It’s a cold, grey and rainy Cape Town day but it’s a Friday and that’s what counts. Working from home, Fridays are not the highlight of the week they were back in the good old days before the recession and retrenchment, but there’s still a good feel to the day.
The last thing I can face today is my computer and the weekend’s worth of transcription that awaits me (and for which I thank heaven fasting) so I cast around for excuses to delay work which would be better off done immediately. It’s the last working day of May, so I pay my bills (two, credit card and bond). Paying the bond, or at least a teeny-weeny part of the payment due makes me feel great, because it’s the first payment I have made from my earnings in six months. The tenant takes care of about two-thirds of the payment and there’s a little bit of credit there so, while it hasn’t led to sleepless nights, it’s been bothering me a lot that I haven’t been able to keep up with the payments.

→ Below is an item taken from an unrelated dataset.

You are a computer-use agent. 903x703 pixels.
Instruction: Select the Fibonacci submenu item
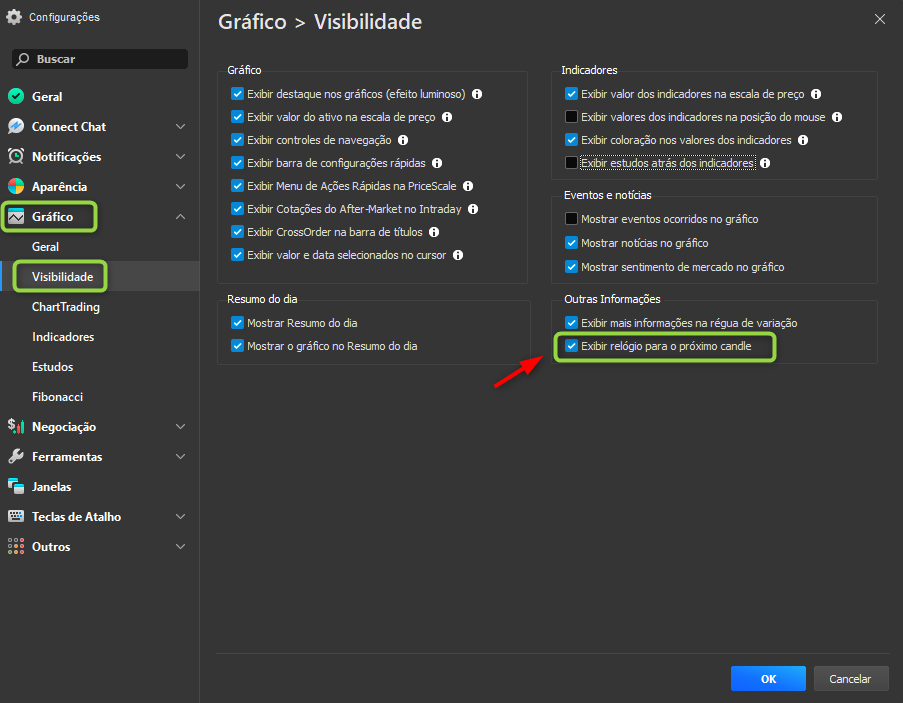coord(57,397)
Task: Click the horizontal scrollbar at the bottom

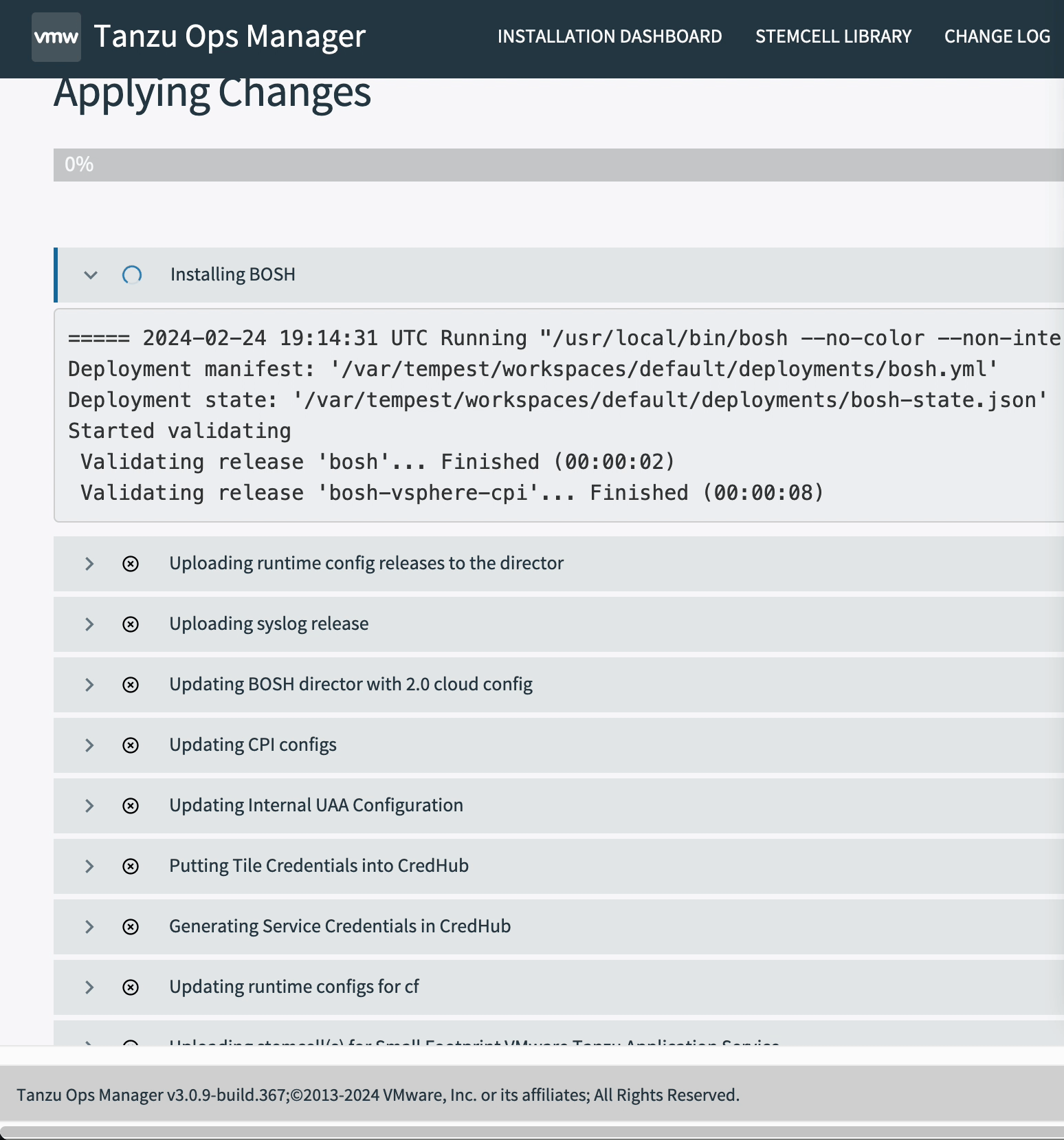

The credit card is what I use for everything: rates payments, electricity, air time, insurance payment, AA membership (when your car looks like mine, it’s a jolly good idea), groceries, thermal underwear – you name it, if it can go the card, it does. The trick to using a credit card is to pay the entire amount due, down to the last cent, each and every month.
Inspiration strikes – my car licence is due for renewal –in fact it expires within 3 days and I haven’t sussed out how I can sort it out on-line. I never use the car for one errand only, so I pack in my library books and plan to buy cat food while I’m going in that direction.
First stop, the charity shop. This is a fairly miserable little one in a poor neighbourhood so the pickings are usually slim. I find a really pretty metal waste paper bin in turquoise for R8. This is a future plant container.
Next stop, the charity shop. This one is a little more up-market and I’ve bought a couple of useful books here. Fiction I borrow from the library. Here I find a little wire egg basket for R5. With a bit of wire from the roll I purchased for about R30 three or four years ago and which I hope will last me for my lifetime, it’ll make a container for a hanging plant, preferably a vegetable or herb of sorts.
Traffic department – longish queue – very boring – find out how to do this on-line in future. One more tedious errand banished forever; this may be misplaced optimism – the system doesn’t seem to work too well in our rainbow nation.
I have to buy potting soil because of the cheap bin. This is a major expenditure in my life because I garden entirely in pots. Actually, the pots are the major expenditure because this particular garden was started only about a year ago. Fortunately, I bought most of these while I was working because these days it’s more about making something from nothing. My local nursery has a loyalty card system which means I get back money (to be truthful, a minuscule amount) on every purchase I make. I also get a free gift each month. This month it was a small packet of fertiliser which I gave to a friend. Last month, it was a pack of bulbs (Spraxis, which are doing quite nicely, thank you). I think the previous month it was a succulent, and so on. Obviously, this is a great marketing ploy because, as any gardener knows, you cannot go to the nursery without coming away with boot-loads of stuff.
Bulbs are on special – R10 a packet. I shall plant scented freesias in the turquoise waste paper bin. I buy three packets instead of one (see above) and, anyway, it works out at about 28c per bulb. Far less than a teabag – I shall go without tea, if necessary.
Next stop, the herb garden. They have a lot of herbs on special, but I already have all these. I get chatting with a very knowledgeable employee on the subject of tomatoes and notice a trolley of herbs which are obviously destined for the compost heap. Clearly the staff can’t hand out freebies – they’re there to sell the stuff but, by agreement, once his back is turned, I remove one of two dying dill plants from a container. This is theft. There’s no two ways about it- it’s theft. I console myself with the thought that I shall bring this sad little dill plant back to health. It’s not Dill’s time to die.
Woolworths’ butter is no more expensive than anyone else’s and I don’t do margarine. It’s also practically next to the pet shop where I buy supplies for Sweet Baby Jane (a spoilt and rather tubby cat). As I enter, there are several trays of promotional products, including crisp bread surrounded by cheese and baby tomatoes. Baby Roma tomatoes – I don’t have those in my budding vegetable garden and I’m still seething at the price of vegetable seeds at the nurseries.
More and more people are turning to growing at least some of their food and the seed companies are cashing in on the trend. This, regrettably, seems to be the South African way.
Two little tomatoes find their way into my bag. This is theft. I justify this to myself, thinking Woolworths was prepared to give me a couple of tomatoes to eat – why should they care if I eat them later in the year, when they will hopefully have grown fruitful and multiplied?
“Oh what a tangled web we weave, when first we practise to deceive” – Sir Walter Scott.
I don’t quite know if I’ve untangled it yet, but the dill plant looks happier already and the tomatoes are in a saucer where they will dry out in time to be planted come spring. They, too, look quite cheerful..
In the meantime, the sun has come out and I still don’t have the urge to do that darned typing.